▶ _To do_
Print out the entries, word for word.

▶ _Supplied material_
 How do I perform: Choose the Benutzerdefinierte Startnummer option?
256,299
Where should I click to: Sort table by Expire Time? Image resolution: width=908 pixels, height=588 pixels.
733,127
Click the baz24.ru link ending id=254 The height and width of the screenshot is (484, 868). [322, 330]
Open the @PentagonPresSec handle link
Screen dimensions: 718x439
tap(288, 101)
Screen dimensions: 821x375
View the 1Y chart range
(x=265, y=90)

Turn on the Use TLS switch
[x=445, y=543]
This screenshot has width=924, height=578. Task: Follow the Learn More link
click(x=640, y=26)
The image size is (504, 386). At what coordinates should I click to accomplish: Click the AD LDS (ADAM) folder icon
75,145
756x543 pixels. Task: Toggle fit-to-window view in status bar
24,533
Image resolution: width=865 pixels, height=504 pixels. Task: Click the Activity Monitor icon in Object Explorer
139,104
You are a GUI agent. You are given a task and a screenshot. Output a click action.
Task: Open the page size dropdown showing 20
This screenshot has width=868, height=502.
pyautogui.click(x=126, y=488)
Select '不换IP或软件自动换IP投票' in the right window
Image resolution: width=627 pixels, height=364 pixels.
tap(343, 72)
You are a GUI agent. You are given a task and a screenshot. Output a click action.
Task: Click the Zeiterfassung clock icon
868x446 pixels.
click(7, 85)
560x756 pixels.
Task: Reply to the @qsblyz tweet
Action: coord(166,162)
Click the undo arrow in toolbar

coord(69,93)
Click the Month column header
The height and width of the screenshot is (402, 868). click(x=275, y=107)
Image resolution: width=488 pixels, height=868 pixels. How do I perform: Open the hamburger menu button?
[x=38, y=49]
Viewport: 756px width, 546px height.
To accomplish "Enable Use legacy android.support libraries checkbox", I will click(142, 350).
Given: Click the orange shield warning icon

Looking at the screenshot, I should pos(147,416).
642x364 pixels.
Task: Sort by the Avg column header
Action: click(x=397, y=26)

▶ _Answer below_
 How do I perform: Choose the Benutzerdefinierte Startnummer option?
256,299
Where should I click to: Sort table by Expire Time? Image resolution: width=908 pixels, height=588 pixels.
733,127
Click the baz24.ru link ending id=254 The height and width of the screenshot is (484, 868). [322, 330]
Open the @PentagonPresSec handle link
Screen dimensions: 718x439
tap(288, 101)
Screen dimensions: 821x375
View the 1Y chart range
(x=265, y=90)

Turn on the Use TLS switch
[x=445, y=543]
This screenshot has width=924, height=578. Task: Follow the Learn More link
click(x=640, y=26)
The image size is (504, 386). At what coordinates should I click to accomplish: Click the AD LDS (ADAM) folder icon
75,145
756x543 pixels. Task: Toggle fit-to-window view in status bar
24,533
Image resolution: width=865 pixels, height=504 pixels. Task: Click the Activity Monitor icon in Object Explorer
139,104
You are a GUI agent. You are given a task and a screenshot. Output a click action.
Task: Open the page size dropdown showing 20
This screenshot has width=868, height=502.
pyautogui.click(x=126, y=488)
Select '不换IP或软件自动换IP投票' in the right window
Image resolution: width=627 pixels, height=364 pixels.
tap(343, 72)
You are a GUI agent. You are given a task and a screenshot. Output a click action.
Task: Click the Zeiterfassung clock icon
868x446 pixels.
click(7, 85)
560x756 pixels.
Task: Reply to the @qsblyz tweet
Action: coord(166,162)
Click the undo arrow in toolbar

coord(69,93)
Click the Month column header
The height and width of the screenshot is (402, 868). click(x=275, y=107)
Image resolution: width=488 pixels, height=868 pixels. How do I perform: Open the hamburger menu button?
[x=38, y=49]
Viewport: 756px width, 546px height.
To accomplish "Enable Use legacy android.support libraries checkbox", I will click(142, 350).
Given: Click the orange shield warning icon

Looking at the screenshot, I should pos(147,416).
642x364 pixels.
Task: Sort by the Avg column header
Action: click(x=397, y=26)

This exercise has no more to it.